## Aim of the exercise
Swap "screenshot" for "screen capture" in the entries, starting with the line that contains "You are a computer-use" and going through the end of the entries, and give those lines again with nothing else changed. Leave the pictures out of your answer.

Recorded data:
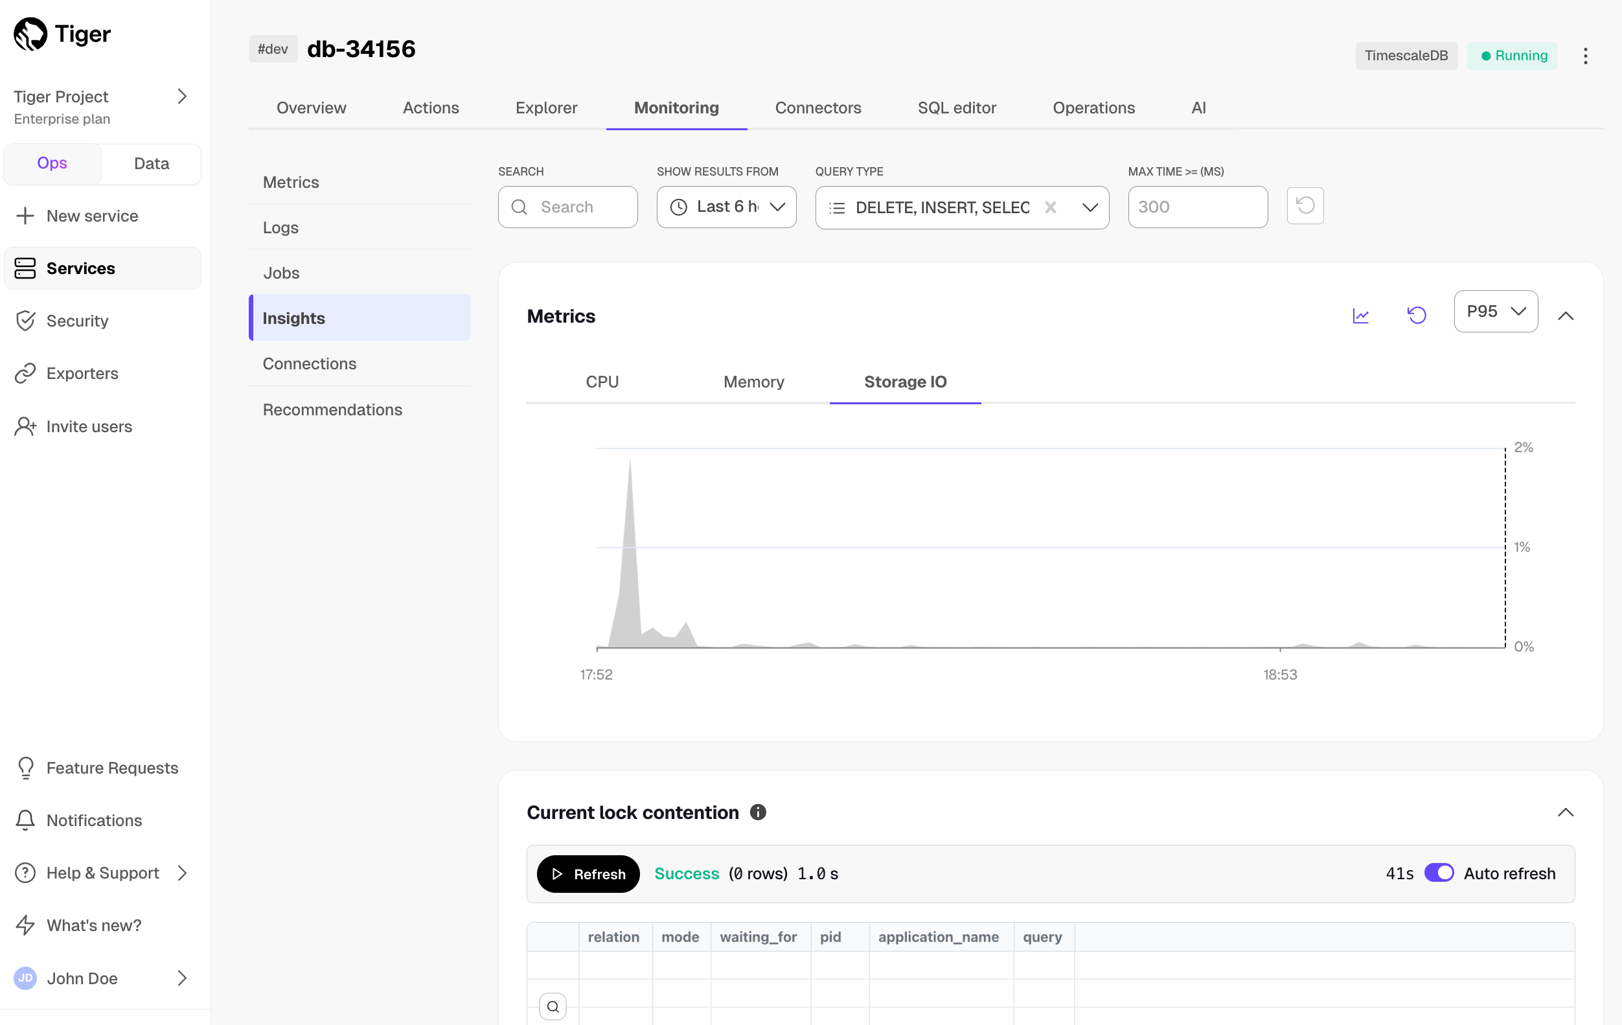Select the Ops mode toggle
Viewport: 1622px width, 1025px height.
pos(52,164)

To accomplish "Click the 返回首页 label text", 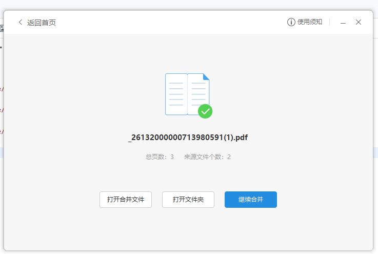I will click(x=42, y=23).
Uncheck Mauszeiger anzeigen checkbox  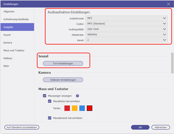coord(44,96)
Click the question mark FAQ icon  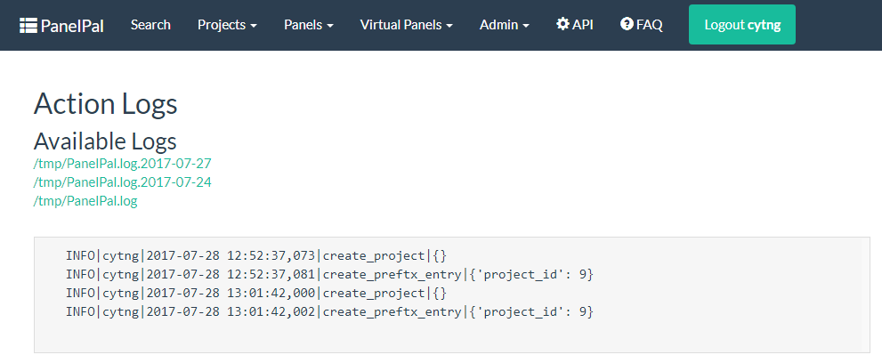tap(627, 24)
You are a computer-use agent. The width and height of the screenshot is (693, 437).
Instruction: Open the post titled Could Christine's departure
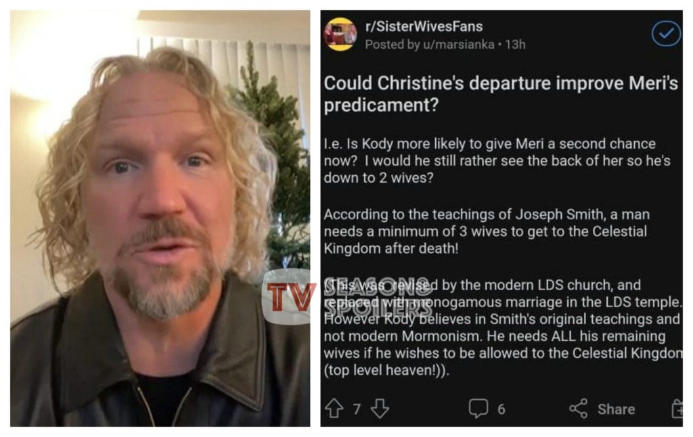[x=501, y=94]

## Response below
You are a computer-use agent. The width and height of the screen capture is (693, 437).
Instruction: Open the post titled Could Christine's departure
[x=501, y=94]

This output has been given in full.